● Task to carry out
Would you please output the records exactly as they appear below?

● Provided entries
========================================================================
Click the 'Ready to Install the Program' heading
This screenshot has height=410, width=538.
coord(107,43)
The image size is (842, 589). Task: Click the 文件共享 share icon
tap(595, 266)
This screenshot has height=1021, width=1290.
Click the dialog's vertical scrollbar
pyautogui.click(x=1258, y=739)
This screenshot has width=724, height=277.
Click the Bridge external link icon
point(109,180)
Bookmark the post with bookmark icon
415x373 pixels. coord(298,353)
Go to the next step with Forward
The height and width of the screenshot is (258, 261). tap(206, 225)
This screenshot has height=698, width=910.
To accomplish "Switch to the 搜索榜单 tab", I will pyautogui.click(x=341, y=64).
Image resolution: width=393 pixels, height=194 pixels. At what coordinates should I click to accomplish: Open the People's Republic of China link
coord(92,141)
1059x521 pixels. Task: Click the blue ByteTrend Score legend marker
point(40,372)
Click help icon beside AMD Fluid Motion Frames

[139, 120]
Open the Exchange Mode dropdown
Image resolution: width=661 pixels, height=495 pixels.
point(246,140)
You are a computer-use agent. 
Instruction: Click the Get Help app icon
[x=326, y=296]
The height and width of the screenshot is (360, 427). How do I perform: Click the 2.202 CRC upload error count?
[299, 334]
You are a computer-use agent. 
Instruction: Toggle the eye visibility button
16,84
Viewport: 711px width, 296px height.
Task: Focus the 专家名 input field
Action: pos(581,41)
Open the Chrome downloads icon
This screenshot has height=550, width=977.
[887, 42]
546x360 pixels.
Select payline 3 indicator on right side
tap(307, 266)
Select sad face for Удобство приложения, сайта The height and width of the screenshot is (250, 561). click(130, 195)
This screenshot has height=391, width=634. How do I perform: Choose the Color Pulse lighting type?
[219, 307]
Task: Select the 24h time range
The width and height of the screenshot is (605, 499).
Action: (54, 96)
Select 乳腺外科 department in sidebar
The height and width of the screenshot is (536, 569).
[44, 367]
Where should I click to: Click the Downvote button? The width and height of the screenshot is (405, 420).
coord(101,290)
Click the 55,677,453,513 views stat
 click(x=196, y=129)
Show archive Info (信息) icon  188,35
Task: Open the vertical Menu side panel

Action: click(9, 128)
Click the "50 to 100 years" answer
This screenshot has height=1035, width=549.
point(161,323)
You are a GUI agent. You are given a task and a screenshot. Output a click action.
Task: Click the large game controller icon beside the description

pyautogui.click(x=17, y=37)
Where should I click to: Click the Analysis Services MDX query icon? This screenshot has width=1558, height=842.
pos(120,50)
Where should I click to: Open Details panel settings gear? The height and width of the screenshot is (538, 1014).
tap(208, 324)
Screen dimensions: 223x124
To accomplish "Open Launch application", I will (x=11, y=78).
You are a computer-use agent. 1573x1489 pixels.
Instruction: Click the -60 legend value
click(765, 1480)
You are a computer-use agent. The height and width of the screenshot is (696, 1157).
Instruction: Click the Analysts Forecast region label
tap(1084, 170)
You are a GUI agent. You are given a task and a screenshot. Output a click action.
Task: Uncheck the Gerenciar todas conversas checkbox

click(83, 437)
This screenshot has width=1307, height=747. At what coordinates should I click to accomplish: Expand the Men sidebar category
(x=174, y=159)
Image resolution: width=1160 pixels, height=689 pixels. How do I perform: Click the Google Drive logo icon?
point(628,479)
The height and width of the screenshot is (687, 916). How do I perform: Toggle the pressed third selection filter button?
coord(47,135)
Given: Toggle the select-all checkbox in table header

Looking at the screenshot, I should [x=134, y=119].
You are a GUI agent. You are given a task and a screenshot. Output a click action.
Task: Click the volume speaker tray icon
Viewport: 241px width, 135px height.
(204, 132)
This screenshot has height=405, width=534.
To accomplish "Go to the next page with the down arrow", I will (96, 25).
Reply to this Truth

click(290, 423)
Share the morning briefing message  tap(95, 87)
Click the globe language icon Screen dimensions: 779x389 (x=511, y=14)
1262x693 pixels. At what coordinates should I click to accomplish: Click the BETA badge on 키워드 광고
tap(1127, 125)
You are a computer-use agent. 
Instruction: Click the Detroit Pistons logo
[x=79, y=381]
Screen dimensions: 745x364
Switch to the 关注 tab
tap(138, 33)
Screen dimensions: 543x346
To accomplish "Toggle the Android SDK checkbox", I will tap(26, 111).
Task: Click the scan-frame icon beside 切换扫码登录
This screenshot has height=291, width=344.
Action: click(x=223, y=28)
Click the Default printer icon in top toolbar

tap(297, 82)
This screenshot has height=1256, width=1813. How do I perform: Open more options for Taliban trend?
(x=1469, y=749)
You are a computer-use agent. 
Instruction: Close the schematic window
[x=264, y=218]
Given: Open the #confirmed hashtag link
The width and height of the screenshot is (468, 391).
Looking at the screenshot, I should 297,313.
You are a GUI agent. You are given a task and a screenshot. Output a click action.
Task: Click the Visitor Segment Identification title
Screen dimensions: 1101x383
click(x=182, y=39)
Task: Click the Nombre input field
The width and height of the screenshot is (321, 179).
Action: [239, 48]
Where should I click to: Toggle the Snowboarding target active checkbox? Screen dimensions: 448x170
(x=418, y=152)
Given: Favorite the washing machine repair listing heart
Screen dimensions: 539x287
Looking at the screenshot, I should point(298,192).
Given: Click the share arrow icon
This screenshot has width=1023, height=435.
========================================================================
● Exercise answer
Click the 'Ready to Install the Program' heading
This screenshot has height=410, width=538.
coord(107,43)
The image size is (842, 589). Task: Click the 文件共享 share icon
tap(595, 266)
This screenshot has height=1021, width=1290.
Click the dialog's vertical scrollbar
pyautogui.click(x=1258, y=739)
This screenshot has width=724, height=277.
Click the Bridge external link icon
point(109,180)
Bookmark the post with bookmark icon
415x373 pixels. coord(298,353)
Go to the next step with Forward
The height and width of the screenshot is (258, 261). tap(206, 225)
This screenshot has height=698, width=910.
To accomplish "Switch to the 搜索榜单 tab", I will pyautogui.click(x=341, y=64).
Image resolution: width=393 pixels, height=194 pixels. At what coordinates should I click to accomplish: Open the People's Republic of China link
coord(92,141)
1059x521 pixels. Task: Click the blue ByteTrend Score legend marker
point(40,372)
Click help icon beside AMD Fluid Motion Frames

[139, 120]
Open the Exchange Mode dropdown
Image resolution: width=661 pixels, height=495 pixels.
point(246,140)
You are a computer-use agent. 
Instruction: Click the Get Help app icon
[x=326, y=296]
The height and width of the screenshot is (360, 427). How do I perform: Click the 2.202 CRC upload error count?
[299, 334]
You are a computer-use agent. 
Instruction: Toggle the eye visibility button
16,84
Viewport: 711px width, 296px height.
Task: Focus the 专家名 input field
Action: pos(581,41)
Open the Chrome downloads icon
This screenshot has height=550, width=977.
[887, 42]
546x360 pixels.
Select payline 3 indicator on right side
tap(307, 266)
Select sad face for Удобство приложения, сайта The height and width of the screenshot is (250, 561). click(130, 195)
This screenshot has height=391, width=634. How do I perform: Choose the Color Pulse lighting type?
[219, 307]
Task: Select the 24h time range
The width and height of the screenshot is (605, 499).
Action: (54, 96)
Select 乳腺外科 department in sidebar
The height and width of the screenshot is (536, 569).
[44, 367]
Where should I click to: Click the Downvote button? The width and height of the screenshot is (405, 420).
coord(101,290)
Click the 55,677,453,513 views stat
 click(x=196, y=129)
Show archive Info (信息) icon  188,35
Task: Open the vertical Menu side panel

Action: click(9, 128)
Click the "50 to 100 years" answer
This screenshot has height=1035, width=549.
point(161,323)
You are a GUI agent. You are given a task and a screenshot. Output a click action.
Task: Click the large game controller icon beside the description

pyautogui.click(x=17, y=37)
Where should I click to: Click the Analysis Services MDX query icon? This screenshot has width=1558, height=842.
pos(120,50)
Where should I click to: Open Details panel settings gear? The height and width of the screenshot is (538, 1014).
tap(208, 324)
Screen dimensions: 223x124
To accomplish "Open Launch application", I will (x=11, y=78).
You are a computer-use agent. 1573x1489 pixels.
Instruction: Click the -60 legend value
click(765, 1480)
You are a computer-use agent. The height and width of the screenshot is (696, 1157).
Instruction: Click the Analysts Forecast region label
tap(1084, 170)
You are a GUI agent. You are given a task and a screenshot. Output a click action.
Task: Uncheck the Gerenciar todas conversas checkbox

click(83, 437)
This screenshot has width=1307, height=747. At what coordinates should I click to accomplish: Expand the Men sidebar category
(x=174, y=159)
Image resolution: width=1160 pixels, height=689 pixels. How do I perform: Click the Google Drive logo icon?
point(628,479)
The height and width of the screenshot is (687, 916). How do I perform: Toggle the pressed third selection filter button?
coord(47,135)
Given: Toggle the select-all checkbox in table header

Looking at the screenshot, I should [x=134, y=119].
You are a GUI agent. You are given a task and a screenshot. Output a click action.
Task: Click the volume speaker tray icon
Viewport: 241px width, 135px height.
(204, 132)
This screenshot has height=405, width=534.
To accomplish "Go to the next page with the down arrow", I will (96, 25).
Reply to this Truth

click(290, 423)
Share the morning briefing message  tap(95, 87)
Click the globe language icon Screen dimensions: 779x389 (x=511, y=14)
1262x693 pixels. At what coordinates should I click to accomplish: Click the BETA badge on 키워드 광고
tap(1127, 125)
You are a computer-use agent. 
Instruction: Click the Detroit Pistons logo
[x=79, y=381]
Screen dimensions: 745x364
Switch to the 关注 tab
tap(138, 33)
Screen dimensions: 543x346
To accomplish "Toggle the Android SDK checkbox", I will tap(26, 111).
Task: Click the scan-frame icon beside 切换扫码登录
This screenshot has height=291, width=344.
Action: click(x=223, y=28)
Click the Default printer icon in top toolbar

tap(297, 82)
This screenshot has height=1256, width=1813. How do I perform: Open more options for Taliban trend?
(x=1469, y=749)
You are a computer-use agent. 
Instruction: Close the schematic window
[x=264, y=218]
Given: Open the #confirmed hashtag link
The width and height of the screenshot is (468, 391).
Looking at the screenshot, I should 297,313.
You are a GUI agent. You are given a task and a screenshot. Output a click action.
Task: Click the Visitor Segment Identification title
Screen dimensions: 1101x383
click(x=182, y=39)
Task: Click the Nombre input field
The width and height of the screenshot is (321, 179).
Action: [239, 48]
Where should I click to: Toggle the Snowboarding target active checkbox? Screen dimensions: 448x170
(x=418, y=152)
Given: Favorite the washing machine repair listing heart
Screen dimensions: 539x287
Looking at the screenshot, I should point(298,192).
Given: Click the share arrow icon
This screenshot has width=1023, height=435.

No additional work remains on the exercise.